-- Start of RECORDS FOR THIS EXERCISE --

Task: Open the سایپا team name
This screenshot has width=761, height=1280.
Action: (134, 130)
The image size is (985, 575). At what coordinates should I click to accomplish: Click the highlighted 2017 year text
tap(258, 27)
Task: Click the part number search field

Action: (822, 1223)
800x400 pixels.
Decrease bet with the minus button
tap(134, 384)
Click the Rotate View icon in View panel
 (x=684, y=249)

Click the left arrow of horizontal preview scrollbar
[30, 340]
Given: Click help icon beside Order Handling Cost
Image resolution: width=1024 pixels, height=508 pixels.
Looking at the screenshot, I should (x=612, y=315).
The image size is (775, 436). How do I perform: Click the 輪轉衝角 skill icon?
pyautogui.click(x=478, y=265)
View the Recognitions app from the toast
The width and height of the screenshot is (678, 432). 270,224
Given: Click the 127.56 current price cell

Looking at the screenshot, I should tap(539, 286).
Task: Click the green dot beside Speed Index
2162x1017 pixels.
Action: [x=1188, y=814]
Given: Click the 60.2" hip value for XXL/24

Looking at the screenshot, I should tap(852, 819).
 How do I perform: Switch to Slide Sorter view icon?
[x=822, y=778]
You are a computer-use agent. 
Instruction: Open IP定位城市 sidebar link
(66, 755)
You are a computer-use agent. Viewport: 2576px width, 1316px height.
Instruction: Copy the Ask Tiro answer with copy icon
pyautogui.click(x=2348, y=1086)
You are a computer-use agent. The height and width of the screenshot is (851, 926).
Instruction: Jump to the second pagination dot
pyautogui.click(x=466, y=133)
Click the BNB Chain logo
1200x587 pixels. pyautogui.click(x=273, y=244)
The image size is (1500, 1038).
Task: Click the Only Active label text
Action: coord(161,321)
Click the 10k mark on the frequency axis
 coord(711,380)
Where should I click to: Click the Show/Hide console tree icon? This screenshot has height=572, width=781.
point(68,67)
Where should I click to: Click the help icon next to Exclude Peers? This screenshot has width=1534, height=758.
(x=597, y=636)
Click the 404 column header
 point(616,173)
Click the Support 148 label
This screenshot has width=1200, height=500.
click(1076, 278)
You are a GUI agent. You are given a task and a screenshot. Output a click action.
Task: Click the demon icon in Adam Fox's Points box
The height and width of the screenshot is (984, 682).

-- End of RECORDS FOR THIS EXERCISE --

[WHAT IS REQUIRED] Please copy all of the lines above, keeping every one of them unchanged.

[ANSWER BELOW]
Task: Open the سایپا team name
This screenshot has width=761, height=1280.
Action: (134, 130)
The image size is (985, 575). At what coordinates should I click to accomplish: Click the highlighted 2017 year text
tap(258, 27)
Task: Click the part number search field

Action: (822, 1223)
800x400 pixels.
Decrease bet with the minus button
tap(134, 384)
Click the Rotate View icon in View panel
 (x=684, y=249)

Click the left arrow of horizontal preview scrollbar
[30, 340]
Given: Click help icon beside Order Handling Cost
Image resolution: width=1024 pixels, height=508 pixels.
Looking at the screenshot, I should (x=612, y=315).
The image size is (775, 436). How do I perform: Click the 輪轉衝角 skill icon?
pyautogui.click(x=478, y=265)
View the Recognitions app from the toast
The width and height of the screenshot is (678, 432). 270,224
Given: Click the 127.56 current price cell

Looking at the screenshot, I should tap(539, 286).
Task: Click the green dot beside Speed Index
2162x1017 pixels.
Action: [x=1188, y=814]
Given: Click the 60.2" hip value for XXL/24

Looking at the screenshot, I should tap(852, 819).
 How do I perform: Switch to Slide Sorter view icon?
[x=822, y=778]
You are a computer-use agent. 
Instruction: Open IP定位城市 sidebar link
(66, 755)
You are a computer-use agent. Viewport: 2576px width, 1316px height.
Instruction: Copy the Ask Tiro answer with copy icon
pyautogui.click(x=2348, y=1086)
You are a computer-use agent. The height and width of the screenshot is (851, 926).
Instruction: Jump to the second pagination dot
pyautogui.click(x=466, y=133)
Click the BNB Chain logo
1200x587 pixels. pyautogui.click(x=273, y=244)
The image size is (1500, 1038).
Task: Click the Only Active label text
Action: coord(161,321)
Click the 10k mark on the frequency axis
 coord(711,380)
Where should I click to: Click the Show/Hide console tree icon? This screenshot has height=572, width=781.
point(68,67)
Where should I click to: Click the help icon next to Exclude Peers? This screenshot has width=1534, height=758.
(x=597, y=636)
Click the 404 column header
 point(616,173)
Click the Support 148 label
This screenshot has width=1200, height=500.
click(1076, 278)
You are a GUI agent. You are given a task and a screenshot. Output a click action.
Task: Click the demon icon in Adam Fox's Points box
The height and width of the screenshot is (984, 682).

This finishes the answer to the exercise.